Tiki culture has become relevant again and not in a hipsters drinking ironically kind of way. It has made its way back into the collective cocktail consciousness and gone from kitsch to cool, colliding with the craft cocktail movement. “There are so few original tiki bars left that it feels like a very fresh concept now,” says Martin Cate, the owner of one of the current tiki meccas, a bar in San Francisco called Smuggler’s Cove. “I think for a lot of people who have come of age in modern contemporary restaurants where everything is reclaimed wood and Edison bulbs, it all starts to look the same. They have really large display windows and don’t really take you out of the world.”

At his tiki bar oasis, Hale Pele in Portland, OR, barman Blair Reynolds’ mission is to take you on a mini-vacation. The decor features Kon Tiki poles, cannibals on the back bar and lots of bamboo. “The second you enter you go across a bridge over a pond and it’s a paradise in a place away from the normal world. You can sip a Mai Tai in an industrial warehouse listening to German techno, but I don’t really think it’s going to give you the same experience as sitting in a tiki bar with Martin Denny playing in the background and a bunch of people wearing tropical shirts.”

Tiki has had a long history, starting in 1934 with Don the Beachcomber in Los Angeles and cresting the first wave in the 1950s. “There was a lot of nostalgia for the GIs coming back from the South Pacific,” says Cate. “America was absolutely gaga over all things Polynesian.”

But by the 1970s, America’s love affair had begun to fade and tiki had become tacky. “It’s hard to say that there was one main factor,” explains Reynolds, “it was essentially a counter culture that came in. Why go visit a fancy restaurant wearing a suit and tie in paradise when you could just drop acid and listen to some Grateful Dead.”

In the early 1990s, tiki found a new audience. “What happened after this whole thing seems to have disappeared is that people start going to thrift stores and finding tiki mugs.” Cate says they started researching the names written on the mugs which led them down the path of discovery. “This is basically what we call urban archeology. We uncovered a forgotten obsession with American-Polynesian culture.”
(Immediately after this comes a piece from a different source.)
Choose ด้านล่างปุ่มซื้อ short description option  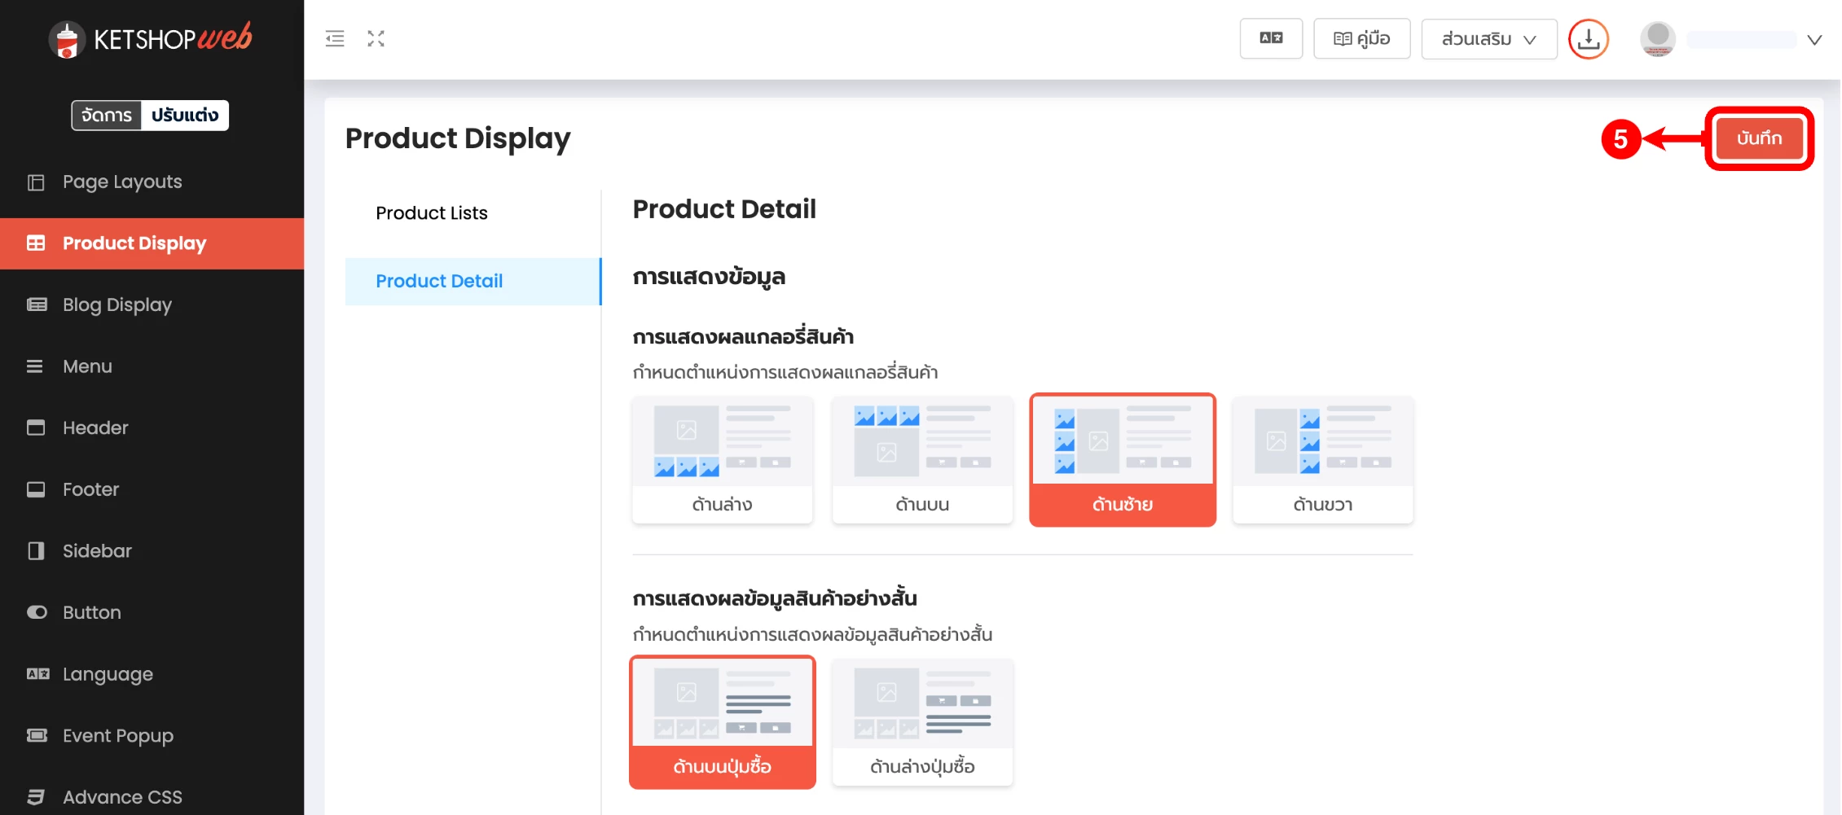(922, 722)
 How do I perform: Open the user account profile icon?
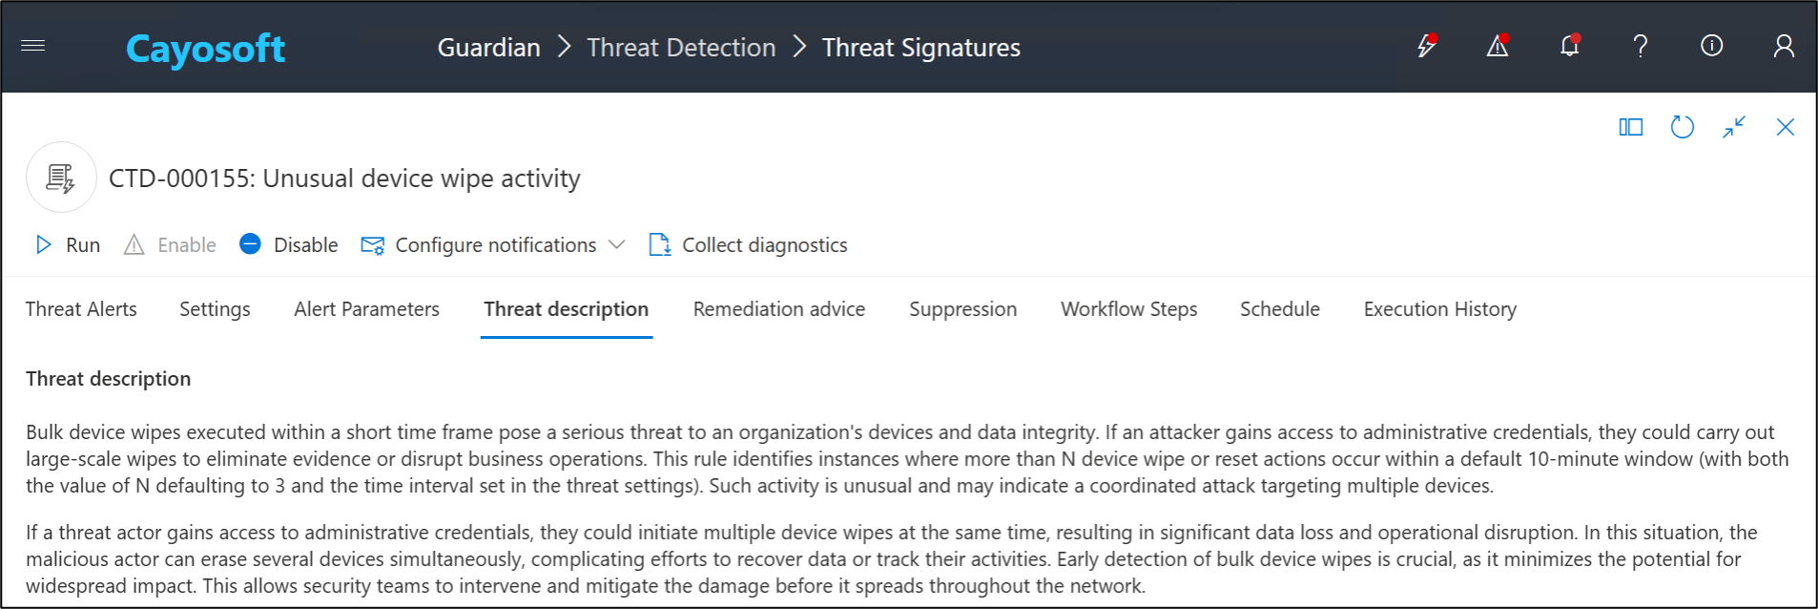point(1784,46)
One of the things that’s beautiful about tiki is it’s touching the past, but mostly it is this fantasy culture for people to escape to.
— Bartender Blair Reynolds of Hale Pele
 Photograph Courtesy of Three Dots and a Dash

Photograph Courtesy of Three Dots and a Dash

This launched the tiki version of trekkies -- people who became part of a subculture collecting tiki mugs, wearing Hawaiian shirts and attending conventions where like-minded devotees gathered for all things tropical. But while the second wave was rising, the drinks didn’t hit the same watermark. “For years tiki enthusiasts would say, ‘I love that place. It’s really a classic, but the drinks are terrible.’ You just sort of sucked it up because you wanted to enjoy the atmosphere.”
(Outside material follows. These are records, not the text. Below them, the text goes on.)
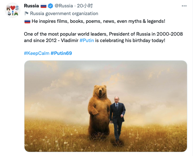The image size is (195, 156).
Task: Click the @Russia handle
Action: (x=63, y=6)
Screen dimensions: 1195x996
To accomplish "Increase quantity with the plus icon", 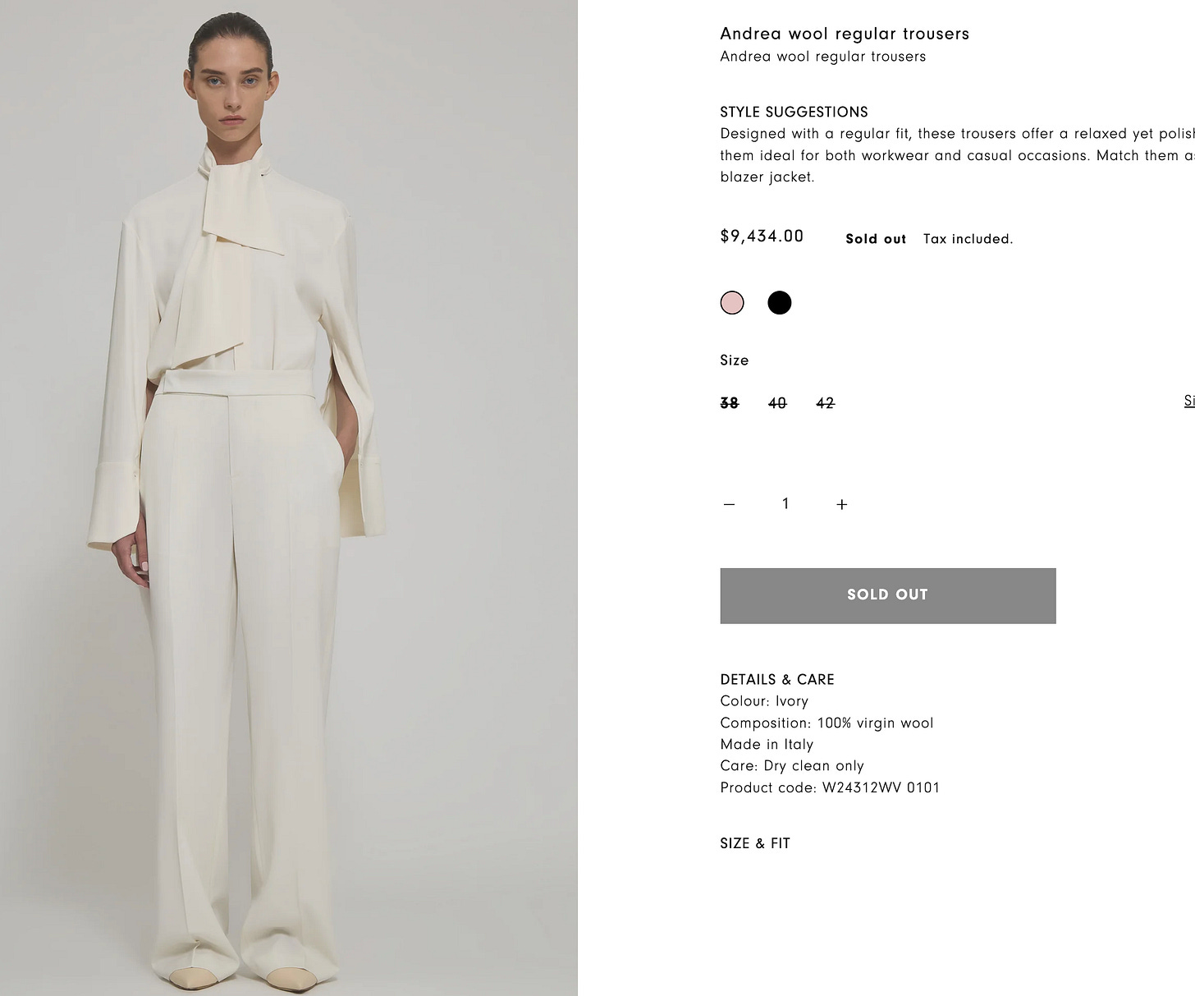I will 841,504.
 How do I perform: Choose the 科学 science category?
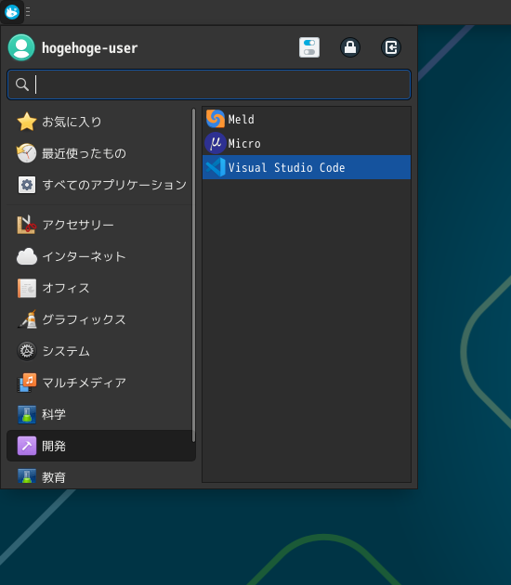click(99, 414)
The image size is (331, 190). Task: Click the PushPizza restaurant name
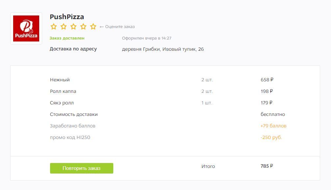(x=67, y=17)
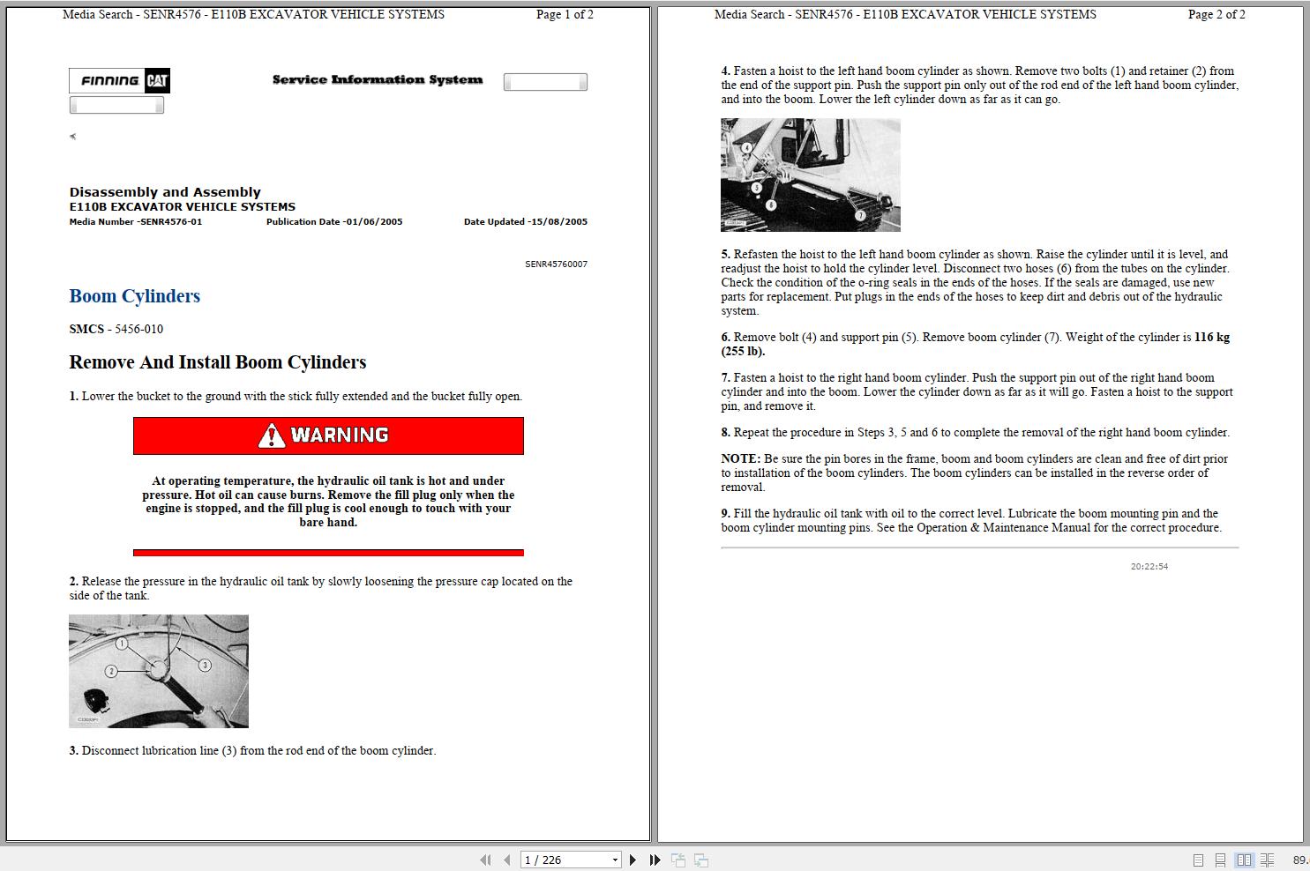
Task: Click the boom cylinder illustration on page 2
Action: click(x=811, y=175)
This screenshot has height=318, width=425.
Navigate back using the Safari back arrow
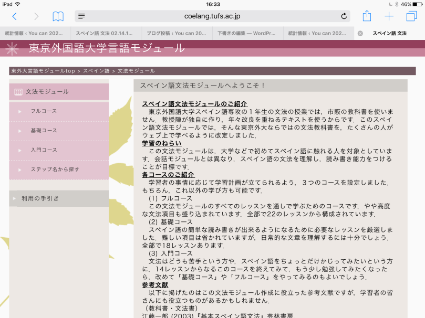(x=14, y=16)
Things have finally aligned for true tiki enthusiasts in the current third wave where skilled bartenders are squeezing fresh juices for these complex, multi-ingredient drinks like the Zombie, a cocktail recipe that requires a few different juices and at least three different rums. Rums are also enjoying a heyday and tiki bars are great for extensive choices. Hale Pele’s list is nearing 270 rums and Smuggler’s Cove boasts over 400 rotating rums.
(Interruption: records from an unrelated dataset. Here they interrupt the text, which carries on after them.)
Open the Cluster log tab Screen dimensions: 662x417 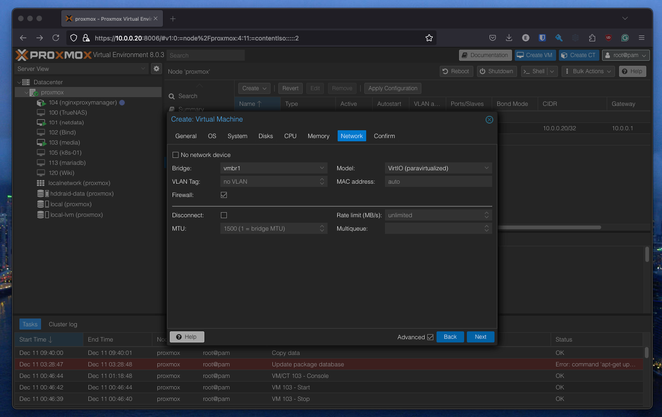click(63, 324)
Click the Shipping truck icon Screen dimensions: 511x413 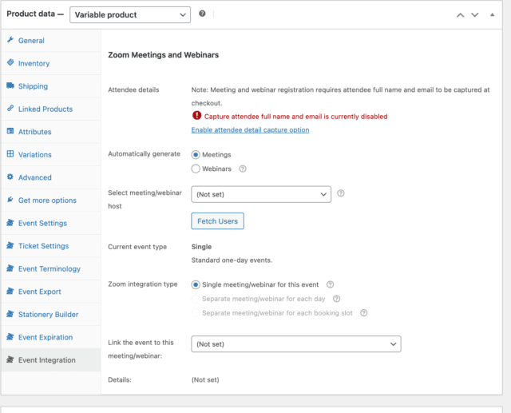(10, 85)
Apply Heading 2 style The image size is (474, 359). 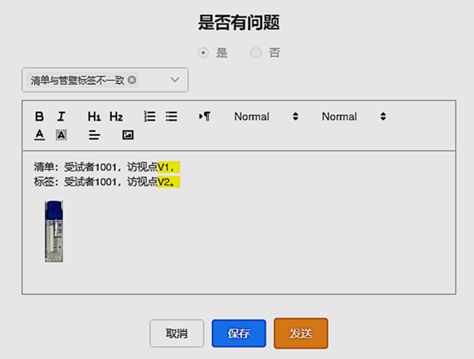(x=116, y=117)
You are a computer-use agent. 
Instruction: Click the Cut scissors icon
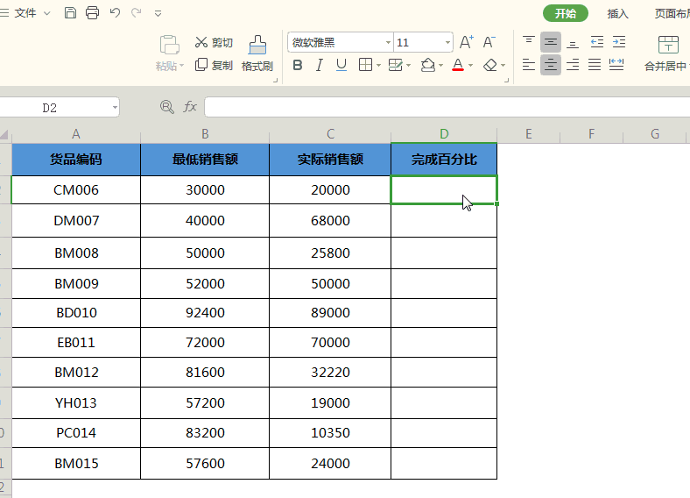201,42
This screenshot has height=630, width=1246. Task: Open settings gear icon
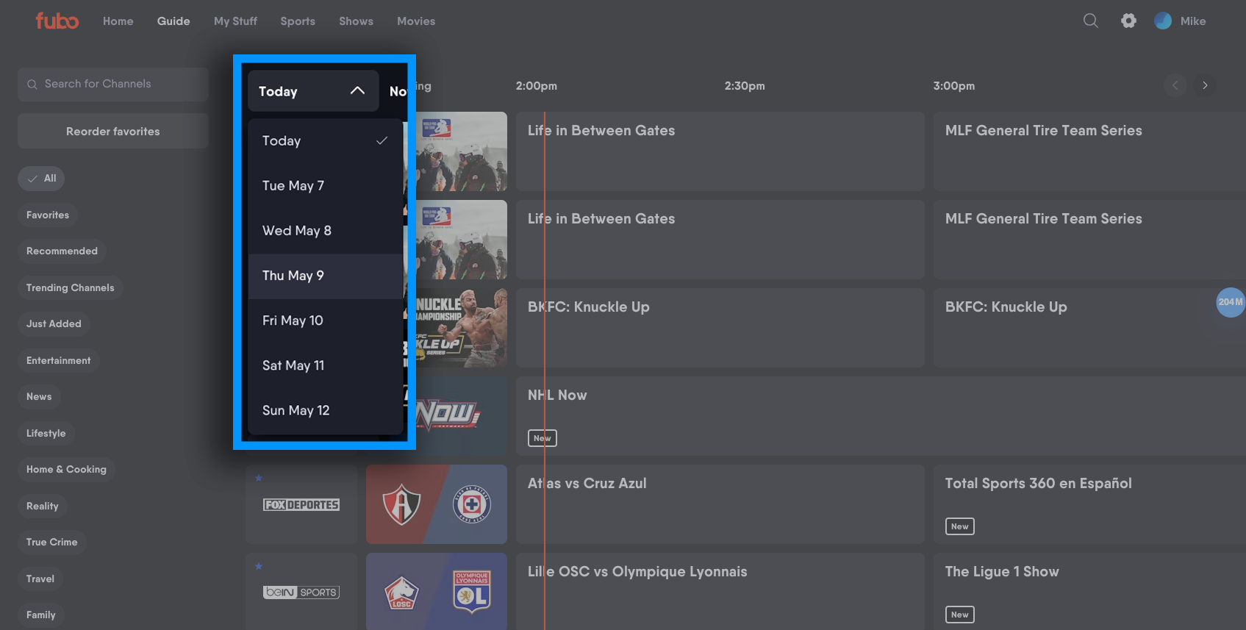[1128, 21]
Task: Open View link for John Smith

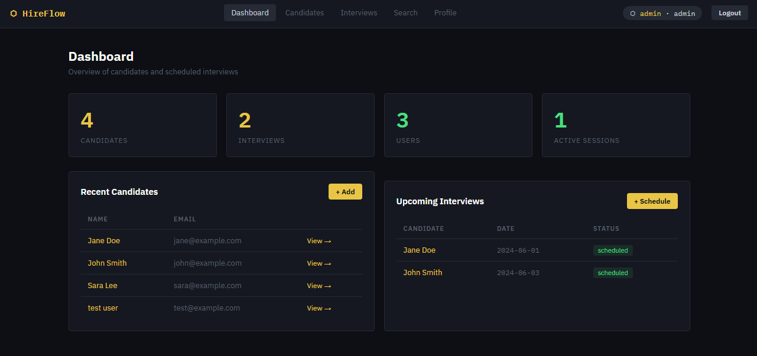Action: (x=319, y=263)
“What makes this concept so special is that there is a real culture,” says Cate. “There’s no real vodka culture. People aren’t going to vodka conventions or dressing up as their favorite vodka characters. It doesn’t really make any sense.” For Reynolds, it’s a recipe that is equal parts history stirred with imagination. “One of the things that’s beautiful about tiki is its touching of the past. But mostly it’s this fantasy culture for people to escape to.”